My condolences to you and your family, Bob. Very sad..


----------



## Meg O'Donovan (Aug 20, 2012)

Sincere condolences. May the road rise to meet him.


----------



## Thomas Barriano (Mar 27, 2006)

My condolences to your family Bob. It's even more tragic when warriors survive combat and then die at home in training accidents.


----------



## Zakia Days (Mar 13, 2009)

Our condolences and prayers to yourself and your family. May the angels guide his spirit home where he will continue to watch over you all.


----------



## Doug Zaga (Mar 28, 2010)

My deepest condolences to you and your family!


----------



## Anne Jones (Mar 27, 2006)

My condolences to you & your family. It was so awful to hear this on the news today.


----------



## susan tuck (Mar 28, 2006)

ah no, Bob I am so sorry. My deepest condolences to you and your family.


----------



## Bob Scott (Mar 30, 2006)

Thanks everyone! Aaron served 5 yrs in the Marines with one tour in Afghanistan. He was due to be out at the end of May and was going to move back in with his dad and step mom, my sister while he continued his education.
He was very proud to be a Marine!


----------



## rick smith (Dec 31, 2010)

so sorry to hear about this and being so short just makes it that much worse. at least he is in a good place now. 

i know it may not be close in your mind now, but the only good that can ever come out of these horrible tragedies is if they can be prevented so that other warriors don't have to be lost in the same way. the military usually does a good job in this area but sometimes pressure from the victims makes em do even better.

regardless, may he RIP


----------



## Gillian Schuler (Apr 12, 2008)

Bob, I am so very sorry. 

The deal is that parents go first. It's so hard to experience when this isn't the case.

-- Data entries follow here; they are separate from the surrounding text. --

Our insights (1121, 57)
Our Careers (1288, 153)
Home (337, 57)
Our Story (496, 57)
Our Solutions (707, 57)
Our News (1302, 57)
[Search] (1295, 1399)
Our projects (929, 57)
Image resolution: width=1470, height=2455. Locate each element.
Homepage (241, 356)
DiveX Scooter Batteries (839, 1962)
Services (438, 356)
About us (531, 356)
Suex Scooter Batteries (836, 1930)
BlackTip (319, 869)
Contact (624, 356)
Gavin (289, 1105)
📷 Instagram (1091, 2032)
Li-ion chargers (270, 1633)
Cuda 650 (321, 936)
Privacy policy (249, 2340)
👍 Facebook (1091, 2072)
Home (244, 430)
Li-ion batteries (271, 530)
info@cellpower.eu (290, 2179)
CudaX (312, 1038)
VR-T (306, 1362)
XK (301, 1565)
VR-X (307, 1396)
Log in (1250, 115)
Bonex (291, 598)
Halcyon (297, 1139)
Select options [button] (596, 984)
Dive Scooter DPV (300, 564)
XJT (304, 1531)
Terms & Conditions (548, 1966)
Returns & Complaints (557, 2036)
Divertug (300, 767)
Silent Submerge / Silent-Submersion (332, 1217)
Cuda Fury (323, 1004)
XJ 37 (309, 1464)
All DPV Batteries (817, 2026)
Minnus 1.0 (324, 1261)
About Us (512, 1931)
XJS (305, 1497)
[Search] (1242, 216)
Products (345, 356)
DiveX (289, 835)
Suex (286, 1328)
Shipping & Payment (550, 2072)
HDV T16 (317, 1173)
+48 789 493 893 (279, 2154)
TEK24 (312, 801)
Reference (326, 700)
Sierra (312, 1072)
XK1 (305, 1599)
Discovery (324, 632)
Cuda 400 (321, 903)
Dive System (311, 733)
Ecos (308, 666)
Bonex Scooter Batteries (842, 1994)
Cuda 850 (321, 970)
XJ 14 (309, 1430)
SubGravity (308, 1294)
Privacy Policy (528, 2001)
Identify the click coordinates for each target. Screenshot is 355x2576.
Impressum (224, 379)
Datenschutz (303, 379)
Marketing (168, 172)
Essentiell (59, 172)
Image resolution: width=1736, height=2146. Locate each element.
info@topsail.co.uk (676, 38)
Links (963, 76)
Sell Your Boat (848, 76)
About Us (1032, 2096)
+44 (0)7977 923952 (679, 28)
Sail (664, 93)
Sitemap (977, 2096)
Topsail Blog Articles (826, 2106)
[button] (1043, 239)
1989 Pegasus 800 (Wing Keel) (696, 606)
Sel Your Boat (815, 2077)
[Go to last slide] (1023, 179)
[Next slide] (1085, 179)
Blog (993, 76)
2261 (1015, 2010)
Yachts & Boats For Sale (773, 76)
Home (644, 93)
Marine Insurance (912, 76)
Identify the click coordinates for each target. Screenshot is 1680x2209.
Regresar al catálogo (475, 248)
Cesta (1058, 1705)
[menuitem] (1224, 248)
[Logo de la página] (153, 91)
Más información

My condolences to you and your family.


----------



## Bob Scott (Mar 30, 2006)

Thanks again everyone. We hope to have him home early next week. 
My sister and brother in law have said they don't want to be alone this week so the other six of us have taken turns keeping them company. Most of us are there for the most part. The seven of us are very close.
My brother in law initially read about it on the web while he was at work. That made him nervous because he realized it was his son's company. In trying to get more info he called his ex wife in California to see if she had found out anything. They were on the phone when the Marine came to the ex wife's door with the terrible news. Within a few mins they were at Kent's door. 
They try very hard to be at both parents houses at the same time in the case of them not living together.


----------



## ann schnerre (Aug 24, 2006)

oh bob, so very sad to hear this. godspeed to your step-nephew, and god's grace and comfort to you and his entire family.


----------



## Sally Crunkleton (Jan 13, 2012)

My deepest sympathy for you and your family. So tragic.


----------